Disaster of the Lukow Jews

An announcement of the German occupation authorities

An announcement of German occupation authorities

A group of Lukow Jews ordered by Germans to hold a poster reading "We Jews are the worst shifters"

German soldiers humuliating Jews

German Feld-Polizeis having photographs taken with their victims

The victims of a mass shooting

The ruins of a synagogue

Exhumation of the remains of the Holocaust victims. Lukow, 1949.

The opening of the Obelisk made of the gravestones from a Jewish cemetery in commemoration of the Holocaust victims.

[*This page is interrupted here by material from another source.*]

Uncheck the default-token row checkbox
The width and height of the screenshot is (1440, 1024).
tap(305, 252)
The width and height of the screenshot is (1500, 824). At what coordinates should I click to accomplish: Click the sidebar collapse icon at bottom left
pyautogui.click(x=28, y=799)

Lukow, Warszawska Street, 1950.

This short newsreel was shot in March 1940 in Lukow by Dr. Wilhelm Mersmann, a German surgeon, who also served for the Wehrmacht Propaganda Department in the General Government (the Nazi term for Poland) . This movie is absolutely unique as it shows the world that would cease to exist shortly after the film was made. Especially painful is the children scene. They are smiling at the cameraman, showing something to him. They don’t realize that people like this gentleman with the camera would soon sentence them to death…

The movie was posted on the Karl Höffkes Agency portal on Jan. 31, 2013.

The Holocaust in Lukow

During World War II, the Jewish community in Lukow was decimated. Before the Jews of Lukow disappeared, the town was a transit point on the way to the gas chambers for thousands of Jews from various regions of Poland and even from abroad. In May 1942, over 2,000 Jews from Slovakia were sent to Łuków.

The first mass murders of the Jews of Lukow started in March 1942, when the Germans shot forty-seven of them. Next, forty-nine were killed on the 31st of April. During that summer, Jews were prohibited to leave the town. Everyone who broke this ban was killed.

The systematic liquidation of the Jewish community in Lukow started on 5th October 1942. At that time, 5,000 people were sent to the death camp in Treblinka and also five-hundred were killed on the spot. At that time, the last rabbi (since 1937) of the Jewish community in Lukow, Aaron Note Freiberg, was killed. Next, two-thousand people were transported to Treblinka on the 8th of October. After that action, the size of the ghetto in Łuków was reduced. The Jews from the neighborhood villages of Kock, Wojcieszkow, Adamów, Stanin, Tuchowicz, Trzebieszow and Ulan were next sent to the town. On 26-27 October and 7-11 November, three-thousand people were transported to Treblinka and two-hundred Jews were shot in front of the town hall and at the Jewish cemetery.

The Jews who were still alive were returned to the ghetto in December 1942, their living area confined to just a few houses. The ghetto was finally liquidated on 2nd May 1943. In this way then, the Jewish community in Lukow had completely disappeared.

The plaque on the obelisk reads: "In commemoration of the Jewish partisans and victims murdered by the Nazis in Lukow and vicinity in the years 1939-1949." (the date, 1949, shown here in Polish, should be 1943. This is inscribed correctly in the Hebrew/Yiddish translation.)